Calculating the Expected Value of the Double-On-Coin-Flip Paradox

[Pds3.14]

Suppose that you given a $1 and flip a coin, if heads, you double it and flip again, if tails, you keep it and nothing else happens.

How much, on average, would this opportunity be worth? In other words, how much, on average, would you make.

Hint: the answer is most-certainly not $2.

 

[crunchynet]

Very interesting question. I would probably approach it from this end:

1) Figure out how many individual people (each with a single coin) it would take to have them all flip their coin at the same time and count the results, such that each time they do this the result is very nearly 50/50 tails and heads respectively. Let's call this number P.

2) So (1/2)*P = the number of people who have 2$ and another shot. Let's call them P2

3) The odds get really shaky starting here however because now only HALF of the people we established to be a good number for getting 50/50 are present to flip again, which means that the variance spreads out quite a bit... So when these people (P2) go for the flip again, it's no longer guaranteed so well that half will get heads and half will get tails. It's more likely than before to get say 60% and 40%, or 35% and 65%... or any range of values in between. I expect a statistician would be able to answer this part with some crazy equation I haven't seen yet :P, probably something that relates variance to average number of heads. I'm no statistician haha.

So now going backwards and figuring out how many people out of the original P make 1$, 2$, 4$, 8$ and so on... would give you the odds and average you are looking for. Anyway, I would love to see the answer, though I can already see the answer is based on what you define to be a happy amount of 'P'.

 

[D H]

The original post is poorly worded. Fix that and this is an oldie but goodie. The expected outcome is infinite.

Alternatively, some physicists might say that, thanks to the magic of zeta function regularization, the expected outcome is -1/2.

 

[crunchynet]

D H you're not going to attempt to explain it for us less wise beings lol? I'm still curious!

Also what in the world is the average age of users on this forum? Are most people here grad students or professors??

 

[D H]

D H you're not going to attempt to explain it for us less wise beings lol? I'm still curious!

I made a mistake in my first reply. Some physicists would say the expected value is -25 cents, not -50 cents.

Here's the infinite answer:
Suppose you get tails on the first flip. You collect $1. The probability of this event is 1/2, so the expected gain from this event is 50 cents. The other possibility is getting heads on the first flip, which is also has a probability of 1/2, but this doubles the amount in the pot. Suppose you get heads on the first flip, tails on the second. You collect $2. This probability of this event is (1/2)², or 1/4, so the expected gain from this event is also 50 cents. If you get heads on the first two flips the amount doubles yet again to $4. If you get tails on the next flip you collect that $4. The expected gain from this event: 50 cents.
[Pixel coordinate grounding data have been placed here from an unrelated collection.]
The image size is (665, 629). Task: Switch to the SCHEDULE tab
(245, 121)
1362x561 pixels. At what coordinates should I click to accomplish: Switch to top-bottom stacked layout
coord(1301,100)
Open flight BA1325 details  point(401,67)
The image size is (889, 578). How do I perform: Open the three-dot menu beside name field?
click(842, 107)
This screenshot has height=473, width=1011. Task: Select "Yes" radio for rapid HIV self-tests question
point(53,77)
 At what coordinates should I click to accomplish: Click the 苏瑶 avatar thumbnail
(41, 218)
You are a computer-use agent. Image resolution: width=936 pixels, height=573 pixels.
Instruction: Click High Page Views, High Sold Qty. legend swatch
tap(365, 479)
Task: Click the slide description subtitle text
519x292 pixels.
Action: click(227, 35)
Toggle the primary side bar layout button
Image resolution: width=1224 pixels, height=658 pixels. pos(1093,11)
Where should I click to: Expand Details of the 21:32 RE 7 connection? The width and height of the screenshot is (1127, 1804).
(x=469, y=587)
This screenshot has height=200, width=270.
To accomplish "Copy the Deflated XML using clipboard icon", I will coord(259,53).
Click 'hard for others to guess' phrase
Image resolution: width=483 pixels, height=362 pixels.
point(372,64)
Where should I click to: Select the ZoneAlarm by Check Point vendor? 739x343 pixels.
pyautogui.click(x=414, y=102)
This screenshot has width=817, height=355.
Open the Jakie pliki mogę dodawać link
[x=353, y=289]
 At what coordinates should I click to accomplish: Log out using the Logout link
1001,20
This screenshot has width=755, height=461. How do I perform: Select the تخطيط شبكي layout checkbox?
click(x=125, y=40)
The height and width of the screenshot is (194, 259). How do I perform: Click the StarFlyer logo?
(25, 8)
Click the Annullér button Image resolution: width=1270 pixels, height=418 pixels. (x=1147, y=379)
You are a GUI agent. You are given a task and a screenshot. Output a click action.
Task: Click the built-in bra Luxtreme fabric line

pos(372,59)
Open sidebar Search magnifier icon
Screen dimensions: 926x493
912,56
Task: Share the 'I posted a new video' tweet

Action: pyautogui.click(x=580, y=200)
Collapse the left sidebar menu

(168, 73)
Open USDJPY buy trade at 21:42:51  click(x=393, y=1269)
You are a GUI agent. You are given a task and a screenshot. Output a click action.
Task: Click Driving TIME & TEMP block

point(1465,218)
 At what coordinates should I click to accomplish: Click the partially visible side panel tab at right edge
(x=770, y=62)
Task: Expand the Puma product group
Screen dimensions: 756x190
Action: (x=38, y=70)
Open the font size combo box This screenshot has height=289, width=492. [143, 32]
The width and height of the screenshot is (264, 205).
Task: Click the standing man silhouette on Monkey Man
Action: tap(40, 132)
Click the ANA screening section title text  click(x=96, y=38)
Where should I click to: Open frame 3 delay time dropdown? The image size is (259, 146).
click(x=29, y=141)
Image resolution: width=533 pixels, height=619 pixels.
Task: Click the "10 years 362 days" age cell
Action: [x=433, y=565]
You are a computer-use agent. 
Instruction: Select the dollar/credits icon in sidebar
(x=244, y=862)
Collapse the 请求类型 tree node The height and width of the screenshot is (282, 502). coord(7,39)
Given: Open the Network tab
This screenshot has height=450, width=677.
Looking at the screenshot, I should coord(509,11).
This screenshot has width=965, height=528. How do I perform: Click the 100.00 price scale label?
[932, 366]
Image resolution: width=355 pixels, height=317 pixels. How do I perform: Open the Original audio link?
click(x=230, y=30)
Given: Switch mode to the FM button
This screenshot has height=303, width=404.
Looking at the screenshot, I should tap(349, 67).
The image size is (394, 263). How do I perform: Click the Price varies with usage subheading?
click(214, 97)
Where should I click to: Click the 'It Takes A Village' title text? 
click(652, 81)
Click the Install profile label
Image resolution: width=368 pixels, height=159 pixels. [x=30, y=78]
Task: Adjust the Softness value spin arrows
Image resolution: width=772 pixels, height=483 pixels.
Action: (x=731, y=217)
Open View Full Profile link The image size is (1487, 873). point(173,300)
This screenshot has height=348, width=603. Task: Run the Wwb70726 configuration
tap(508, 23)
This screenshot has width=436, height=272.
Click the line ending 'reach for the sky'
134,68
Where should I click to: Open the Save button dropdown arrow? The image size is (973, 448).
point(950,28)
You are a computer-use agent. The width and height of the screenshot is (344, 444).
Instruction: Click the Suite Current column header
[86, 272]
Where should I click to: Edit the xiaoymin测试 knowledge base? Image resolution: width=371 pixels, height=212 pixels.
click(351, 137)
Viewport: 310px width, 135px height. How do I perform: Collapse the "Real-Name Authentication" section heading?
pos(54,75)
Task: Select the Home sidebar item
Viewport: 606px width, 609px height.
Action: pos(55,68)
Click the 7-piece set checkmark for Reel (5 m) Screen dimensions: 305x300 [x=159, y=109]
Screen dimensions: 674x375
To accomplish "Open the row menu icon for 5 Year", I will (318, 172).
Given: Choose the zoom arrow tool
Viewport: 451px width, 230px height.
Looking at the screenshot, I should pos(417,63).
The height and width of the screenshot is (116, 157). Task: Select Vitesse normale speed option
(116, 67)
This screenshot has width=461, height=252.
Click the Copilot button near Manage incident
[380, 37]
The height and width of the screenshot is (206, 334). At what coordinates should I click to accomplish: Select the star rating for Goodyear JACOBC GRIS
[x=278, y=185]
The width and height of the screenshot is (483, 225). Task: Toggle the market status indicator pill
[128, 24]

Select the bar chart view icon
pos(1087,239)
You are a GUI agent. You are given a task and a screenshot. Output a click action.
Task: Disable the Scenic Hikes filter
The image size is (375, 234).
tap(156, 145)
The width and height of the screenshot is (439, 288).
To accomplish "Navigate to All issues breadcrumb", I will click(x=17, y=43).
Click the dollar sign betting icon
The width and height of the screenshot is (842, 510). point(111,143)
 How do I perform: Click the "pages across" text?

Keep on going, ad infinitum, and the expected gain is $\sum_{n=1}^{\infty} \$0.50$, which is obviously a divergent series.

Here's the physicist's answer:
As everyone knows, 1+1+1+1+… = -½. (Not so snarky: See http://en.wikipedia.org/wiki/1_+_1_+_1_+_1_+_⋯.) Therefore, ½+½+½+½+… = -¼.

 

[strangerep]

Suppose that you given a $1 and flip a coin, if heads, you double it and flip again, if tails, you keep it and nothing else happens.

How much, on average, would this opportunity be worth? In other words, how much, on average, would you make.

Hint: the answer is most-certainly not $2.

If you mean: "how much would you make at a real casino?", the answer is "probably nothing". They have upper betting limits, and the technique you describe is one reason why.

I actually knew a gambler who played roulette by this principle, but he used a "3 state" system rather than the "2 state" red/black. He would bet on 2-out-3, hence much more likely to win on each spin, and he could generally stay under the casino's betting limit. OTOH, he also knew when to walk away...

 

[1MileCrash]

There is no limit to the possible prize, so the average outcome could not possibly have a limit, either.

Or at least, that's how I see it.

 

[MathJakob]

Suppose that you given a $1 and flip a coin, if heads, you double it and flip again, if tails, you keep it and nothing else happens.

How much, on average, would this opportunity be worth? In other words, how much, on average, would you make.

Hint: the answer is most-certainly not $2.

The potential return will be infinite. I forget exactly where I saw this question, I think it was on Vsauce or Numberphile but basically the return on such a gamble could spiral to infinity so for a casino to host such a game, they would need infinite money before taking customers. I will do an absolute thorough google search if you simply must have the link.

 

[D H]

It's been discussed right here on this forum before.

 

[PAllen]

The way I look at it is that chances less than 1 in million are meaningless over the scale of my lifetime. The expectation based on events with at least 1 in a million chance of occurring is $10. That is the most I'd be willing to spend for this opportunity. Also, note that there isn't enough money in the world to make good on this scheme - out to the largest payout that could be covered, the expected value is still peanuts.